**** Data to process

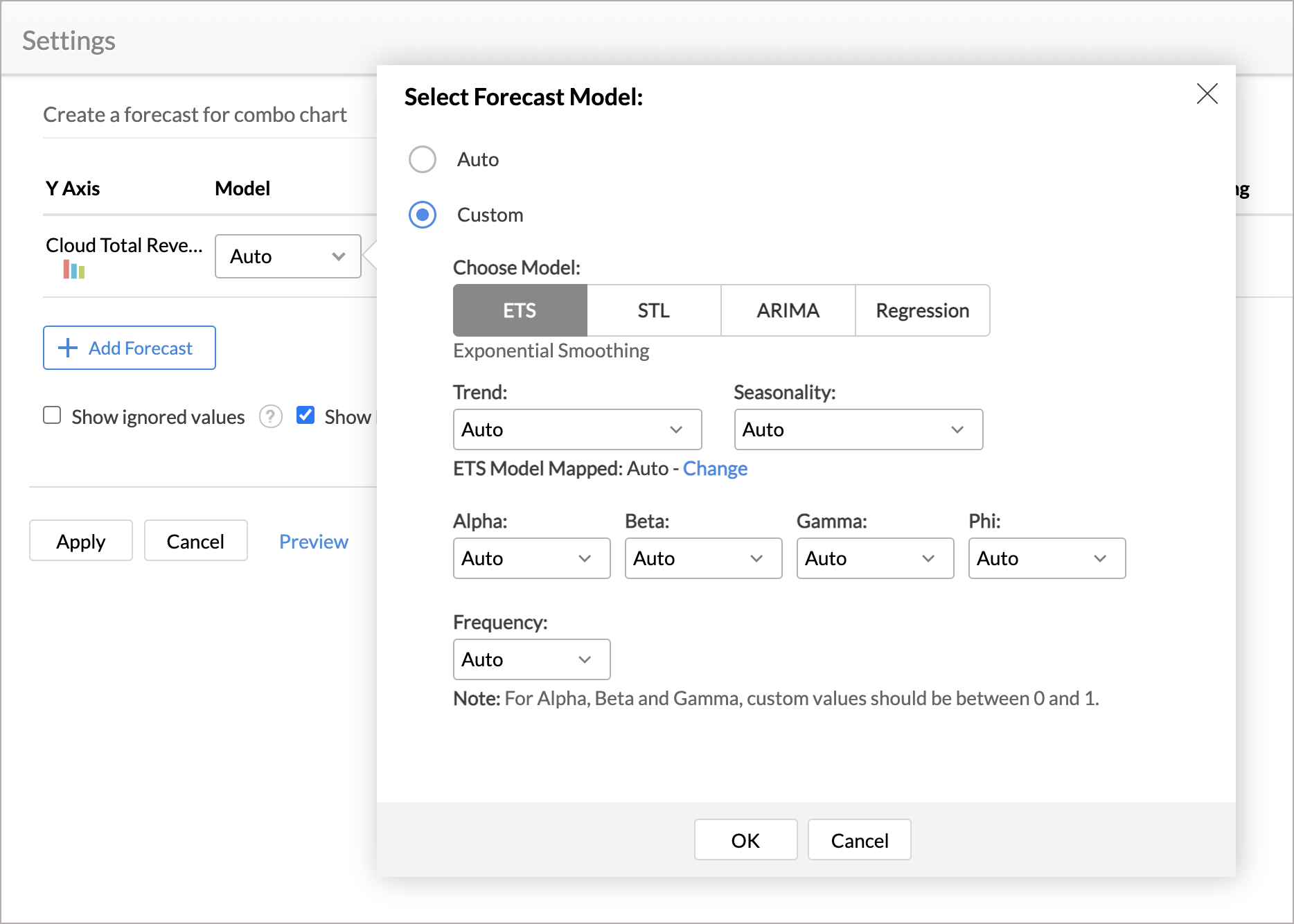The width and height of the screenshot is (1294, 924).
Task: Open the Alpha value dropdown
Action: click(x=531, y=558)
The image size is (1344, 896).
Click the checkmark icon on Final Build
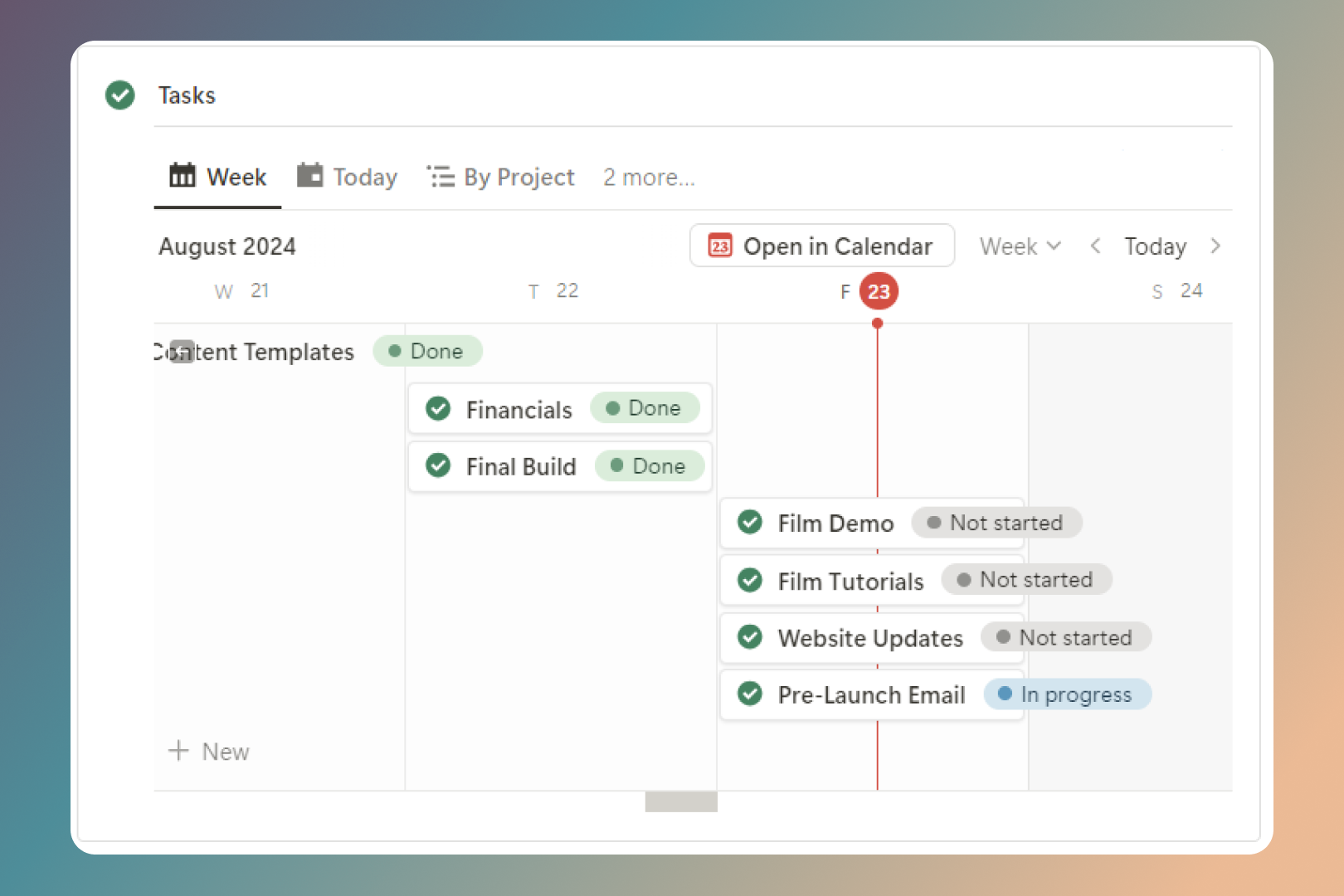pyautogui.click(x=437, y=465)
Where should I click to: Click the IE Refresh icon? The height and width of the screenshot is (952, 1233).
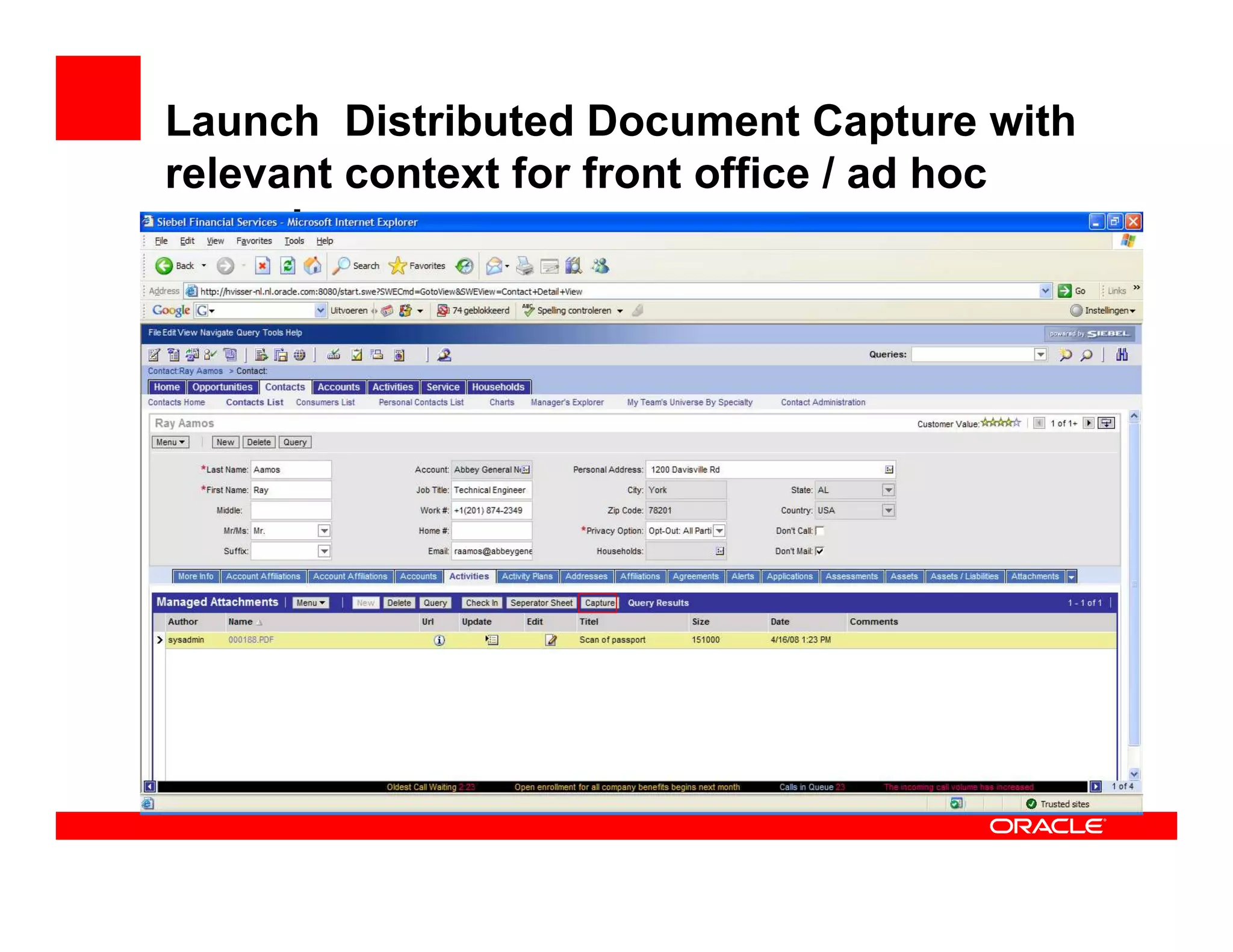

********

Problem statement:
Exact lines, nothing more: output the one with "Click the checkmark icon on Final Build" and every later line through the end of the data, skipping pictures.

Result of this task:
Click the checkmark icon on Final Build
pyautogui.click(x=437, y=465)
Where should I click to: Click the IE Refresh icon? The height and width of the screenshot is (952, 1233).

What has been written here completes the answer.